Growing up on a farm in southwestern Australia, Jason Cyster was fascinated by the microbes he saw in pig waste and the diseases some animals suffered. So by the time he went to the University of Western Australia in 1985, he intended to become a biologist. Attracted to immunology because of the university's reputation in that field, he soon made that his career choice. Now he studies the behaviors of the immune cells that recognize and kill disease-causing microbes. His findings might eventually help people with immunological diseases or lead to better immunosuppressants for organ transplant patients.
"I'm driven by a general fascination with how the system works, how we avoid mounting autoimmune responses, and how we fight infection," Cyster says. "But I also believe that improved mechanistic understanding will provide new opportunities for the development of drugs that augment or dampen immune responses."
Billions of white blood cells, or lymphocytes, patrol the body looking for trouble, but only about 1 in 100,000 is able to deal with, say, the virus that causes the common cold. The other 99,999 are equipped to recognize thousands of other pathogens and foreign particles. To ready for action, each white cell must interact with others that spot the same threat. When Cyster established his lab in San Francisco in 1995, little was known about the molecules that organize lymphocytes inside lymph nodes so they can meet and greet other cells of the right type.
It was clear at that time that lymph nodes are divided into "B zones," where antibody-producing lymphocytes called B cells gather, and "T zones," where the lymphocytes that help B cells are found. "But how those cells went to those separate areas was unknown," Cyster says. "We speculated that chemokines might be involved." Chemokines are biochemicals that were known to attract white cells to areas of inflammation, but Cyster and his collaborators discovered ongoing functions as well. For example, they found that a chemokine called CXCL13 attracts wandering B cells to lymph nodes' B zones. Work by several groups, including Cyster's, showed that different chemokines attract T cells to T zones. "The limited number of [chemical] cues needed to organize lymphoid organs was a surprise," Cyster says.
Knowing how B cells and T cells settle into lymph nodes didn't answer the question of how those two cell types meet. But Cyster's group showed that when B cells encounter the right type of antigen—a smidgen of protein from a virus, perhaps—they double their production of a receptor that interacts with T-zone chemokines. Those B cells then migrate to the edge of the T zone and interact with helper T cells, which prompt them to divide and become antibody-producing cells.
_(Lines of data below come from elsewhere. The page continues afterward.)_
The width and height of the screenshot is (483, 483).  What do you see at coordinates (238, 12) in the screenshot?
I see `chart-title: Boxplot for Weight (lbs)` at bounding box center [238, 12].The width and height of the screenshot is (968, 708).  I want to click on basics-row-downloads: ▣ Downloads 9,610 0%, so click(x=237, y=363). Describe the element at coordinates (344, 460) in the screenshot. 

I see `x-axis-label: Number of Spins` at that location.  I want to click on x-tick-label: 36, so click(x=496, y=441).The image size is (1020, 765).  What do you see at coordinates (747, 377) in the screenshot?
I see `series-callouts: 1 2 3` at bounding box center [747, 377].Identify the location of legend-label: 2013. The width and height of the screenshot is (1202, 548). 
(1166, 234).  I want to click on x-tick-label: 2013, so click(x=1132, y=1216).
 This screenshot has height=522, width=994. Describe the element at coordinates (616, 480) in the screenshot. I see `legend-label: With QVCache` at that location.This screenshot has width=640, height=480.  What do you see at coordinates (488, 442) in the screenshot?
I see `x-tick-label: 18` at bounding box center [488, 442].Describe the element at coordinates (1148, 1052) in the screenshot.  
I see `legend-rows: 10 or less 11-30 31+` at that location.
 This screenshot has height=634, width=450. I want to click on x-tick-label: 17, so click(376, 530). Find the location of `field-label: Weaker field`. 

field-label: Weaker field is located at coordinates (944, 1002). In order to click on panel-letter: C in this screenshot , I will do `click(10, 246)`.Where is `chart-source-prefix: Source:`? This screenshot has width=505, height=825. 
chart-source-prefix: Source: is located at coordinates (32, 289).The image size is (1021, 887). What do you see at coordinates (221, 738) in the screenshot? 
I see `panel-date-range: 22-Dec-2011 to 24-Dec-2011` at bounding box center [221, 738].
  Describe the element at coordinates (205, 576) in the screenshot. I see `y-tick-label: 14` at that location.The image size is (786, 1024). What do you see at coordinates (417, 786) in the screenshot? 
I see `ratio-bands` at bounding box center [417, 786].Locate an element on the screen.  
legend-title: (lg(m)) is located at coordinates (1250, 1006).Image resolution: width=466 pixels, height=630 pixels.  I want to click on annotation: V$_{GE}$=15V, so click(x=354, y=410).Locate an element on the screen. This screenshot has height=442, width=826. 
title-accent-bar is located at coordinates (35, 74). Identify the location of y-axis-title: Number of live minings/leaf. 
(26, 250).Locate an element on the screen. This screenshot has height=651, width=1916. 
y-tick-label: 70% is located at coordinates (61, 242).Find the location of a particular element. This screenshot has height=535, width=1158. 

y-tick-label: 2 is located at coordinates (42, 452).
Cyster also studies autoreactive B cells, which are involved in autoimmune conditions such as rheumatoid arthritis. After other groups identified a molecule called BAFF that B cells need for survival, Cyster's group showed that autoreactive cells need more BAFF than other B cells. "One suggestion from our study was that partial blocking of BAFF might be sufficient to selectively remove the more autoreactive cells," Cyster says.
Cyster is also tackling another big unknown: how T cells escape from lymphoid organs, such as the thymus, so they can circulate in the body. He gets some of his best ideas by having long brainstorming sessions with people in his lab who are thinking about the same problem. "I find these discussions are most effective when they involve a talented individual who could take a new idea and run with it," he says. "The excitement of knowing this feeds back to motivate uninhibited and potentially creative discussion."
Through such discussions and genetic experiments, Cyster's group discovered that T cells that haven't yet encountered the right type of antigen have a certain receptor for a lipid called sphingosine-1-phosphate (S1P). "And we were able to show that if T cells don't have this receptor, they can't get out of the thymus, so you don't have any peripheral T cells," Cyster explains. "And if you put them in the periphery, they can get into lymph nodes but can't get out. The extent to which lymphocyte egress depends on a single receptor was a surprise."
Cyster says HHMI's support gave him the freedom to pursue basic questions on immune system organization even if they have no immediate clinical relevance. "Most recently, by facilitating the acquisition of a two-photon microscope, HHMI has allowed my lab to turn toward obtaining a truly dynamic understanding of how immune responses unfold in vivo."
His basic research might eventually advance medicine, however. "Our studies may allow the development of more targeted forms of immunosuppression than are currently available," Cyster explains. "This could allow transplant acceptance or dampening of an autoimmune or allergic disease while maintaining sufficient immune function to thwart most infections."
Meanwhile, Cyster will enjoy brainstorming with colleagues. "In research, we are literally following our dreams—the best ideas we can come up with," he says. "That is something that you can only like, and it is something wonderful that I always take as a privilege."